E-stress Survey Link |
This is an excellent initiative, however, they are focusing on those who have a full time working week. Much of the university workforce is part time and casual. These people have been exploited by universities through systematic wage theft, and threatened with loss of work. So I suggest excluding them from studies of work stress will skew the results.
As for how to reduce stress, I suggest courses designed with an asynchronous core, supplemented with online and classroom synchronous events, can help, by lowering student stress and therefore staff stress. With this approach no special arrangements are needed for a campus lock-down, or individual student emergency. The same approach can also be taken to staff meetings, with it not assumed that everyone can turn up on campus at a particular time.
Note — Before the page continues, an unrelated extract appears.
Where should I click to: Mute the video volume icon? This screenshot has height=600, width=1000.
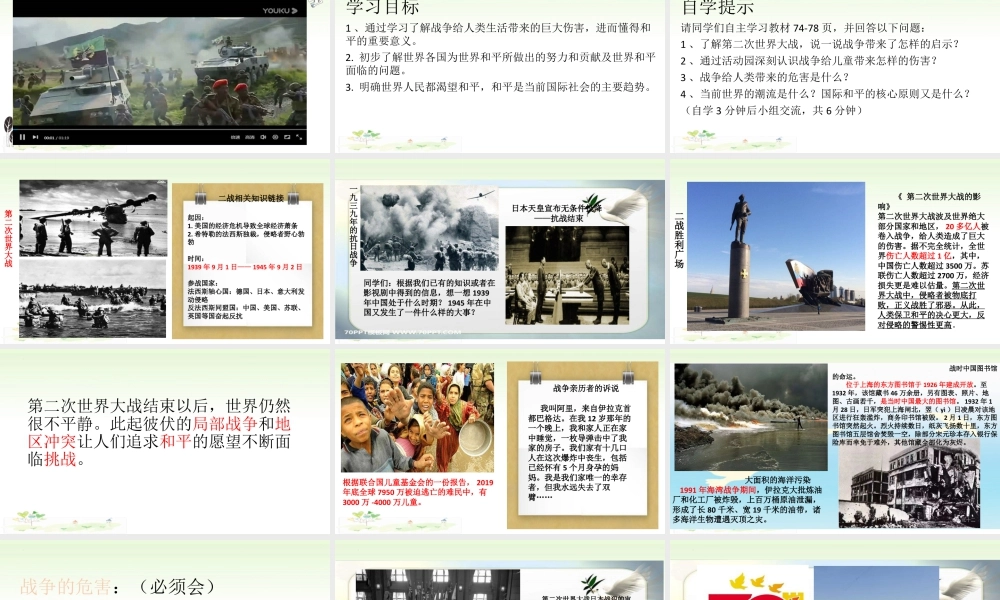point(263,137)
I will be touching on this in the webinar "Keep Calm and Carry Online", 20 October from ANU (all welcome).
Also work stress could be reduced by teaching staff good practices as to how to work online. In response to seeing people waste a lot of time on email, in 1997 I wrote "How to Read and Write E-mail Messages".
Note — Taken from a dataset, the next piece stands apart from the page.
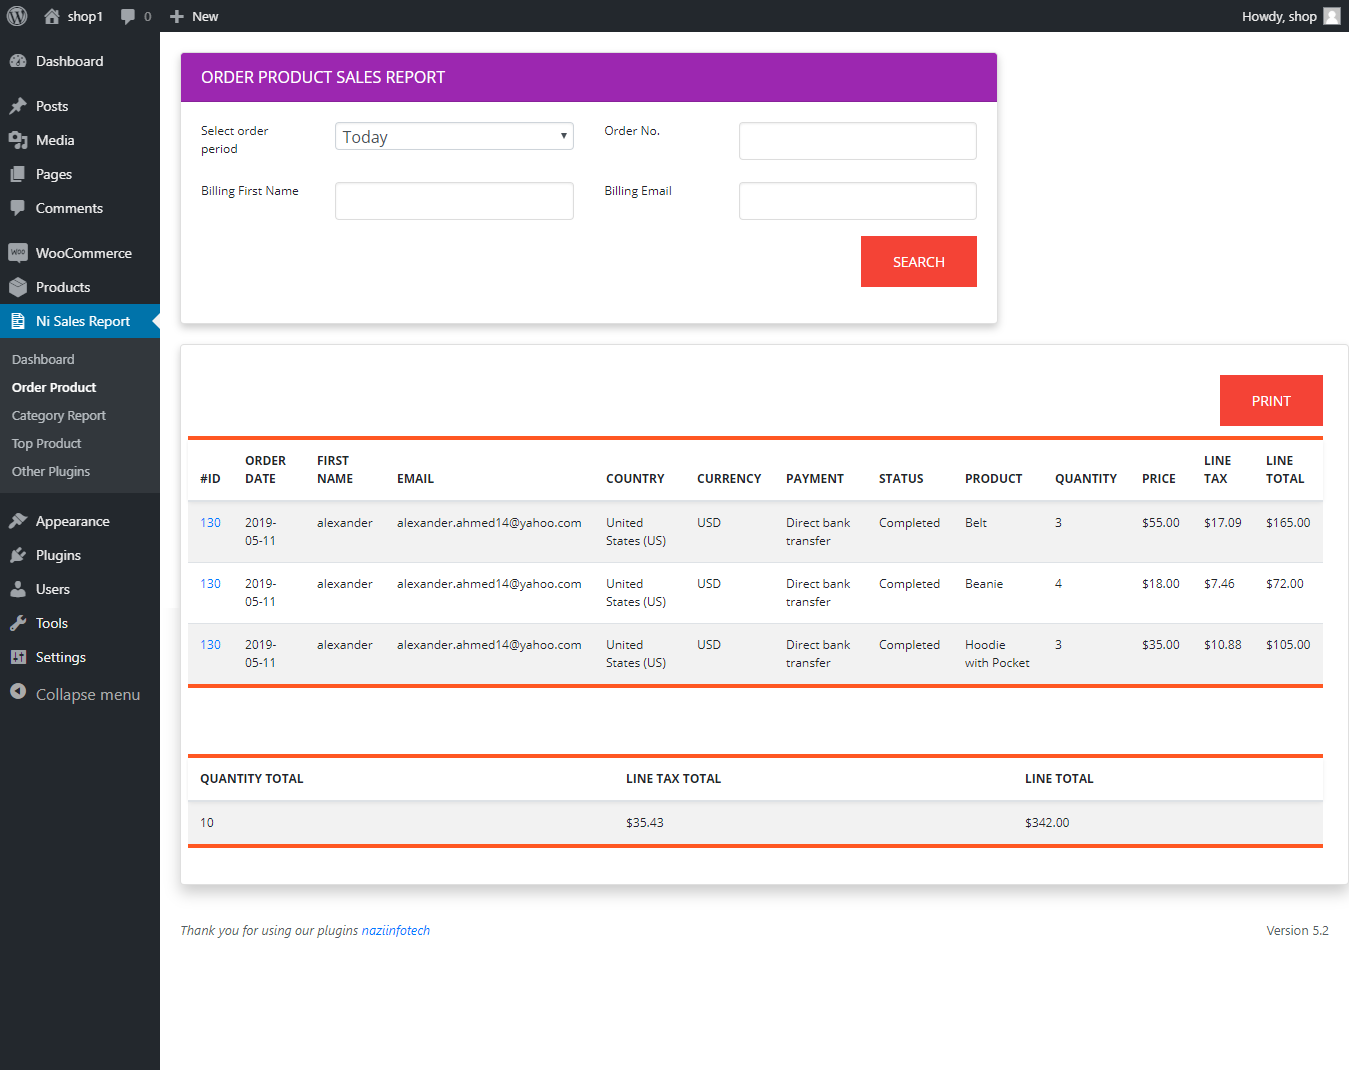Viewport: 1349px width, 1070px height.
Task: Select Other Plugins under Ni Sales Report
Action: click(50, 471)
Scaffolded learning, where students do their assignments a bit at a time helps, as do more flexible assessment schemes. One example I have used is "best X out of X+2" assessment in a "Green computing professional education course online". The idea is that students are assessed on their best work, so do not have to worry about doing badly in, or missing, a couple of assessments. This reduces the need for students to ask for special consideration, extra time, and remarking. It also encourages students to work steadily through a course, not leaving everything to the end.